If you look up you’ll get a glimpse of the dingy ceiling. All the ceilings in this house were gross when we moved in, it seems the previous owners were heavy smokers. I don’t know what the explanation is for the painted crown molding when all other molding in here is still orange wood. Seems like a weird decision.

This is the opposite wall. Let’s pause and talk about the walls actually. We have lived with this room in this state since shortly after we moved in because we spent weeks removing wallpaper from the living room, dining room, and the big shared office and quite frankly I just stalled here. There were two layers of wallpaper in this room and we pulled down the peeling top layer to find gobs of paste underneath and another layer of paper under that. It takes the longest time to get the steamer to penetrate that gobs-of-paste layer. I started it—you can see bare plaster there on the top to the right of the closet door. And then I ran out of steam. (Not literally. The steamer still works fine. It’s me. I don’t work fine.)

And since I didn’t have a plan for this room, I just walked away and concentrated on decorating the other rooms that we had successfully peeled down to plaster.

You know what’s really weird? Visitors to my house think the walls in this room look like this intentionally. I try to hurry them past this embarrassment to direct them to the well-designed rooms and they always pause here and comment on how funky my office is. Like, funky in a good way. This truly baffles me. I mean, why would I choose bad ’80s red and green wallpaper and then glob a whole bunch of glue over it? Just to then pull it down in random spots? I don’t know—do people do that? Is that a thing? (I mean, outside of an Anthropologie catalog?)

Let’s open that closet door, why don’t we. (Um, because…shame? Never mind, let’s do it. You’ve already seen the rest of the mess.)

Yeah. That is not pretty. More piles. There are actually storage bins in there under the piles of other stuff. But I find them so impractical. You can’t see what’s in them and whatever I am looking for is inevitably in the bin at the bottom of one of the four-bin-deep stacks. It’s enraging.
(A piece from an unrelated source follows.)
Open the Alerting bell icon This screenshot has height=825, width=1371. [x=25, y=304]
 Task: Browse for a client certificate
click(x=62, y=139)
Most of the crazy in this closet consists of fabric (both folded and on rolls), craft supplies, and miscellaneous interior design items. Two years ago I stashed a bunch of tabletop decor I needed out of the way so I could decorate for xmas (I tend to go big and weird for the holidays) and I haven’t seen those items since. I can’t even remember what they were specifically (vases, I think?) but I know they are in there somewhere. Also, even more Man of Action musical instruments live in there. Guitars mostly. Obviously not ones he uses very often. But still.

So that’s the tour. Come back next week to see the plans. I put a sneak peek of the paint and some of the textiles up at the top of the post. I’m going dark with the design since this room has huge double doors that open into it off the dark blue living room. That Anna Hayman Designs wallpaper is called Siouxsie and it is GORGEOUS. I’m super excited about it. Let’s do this!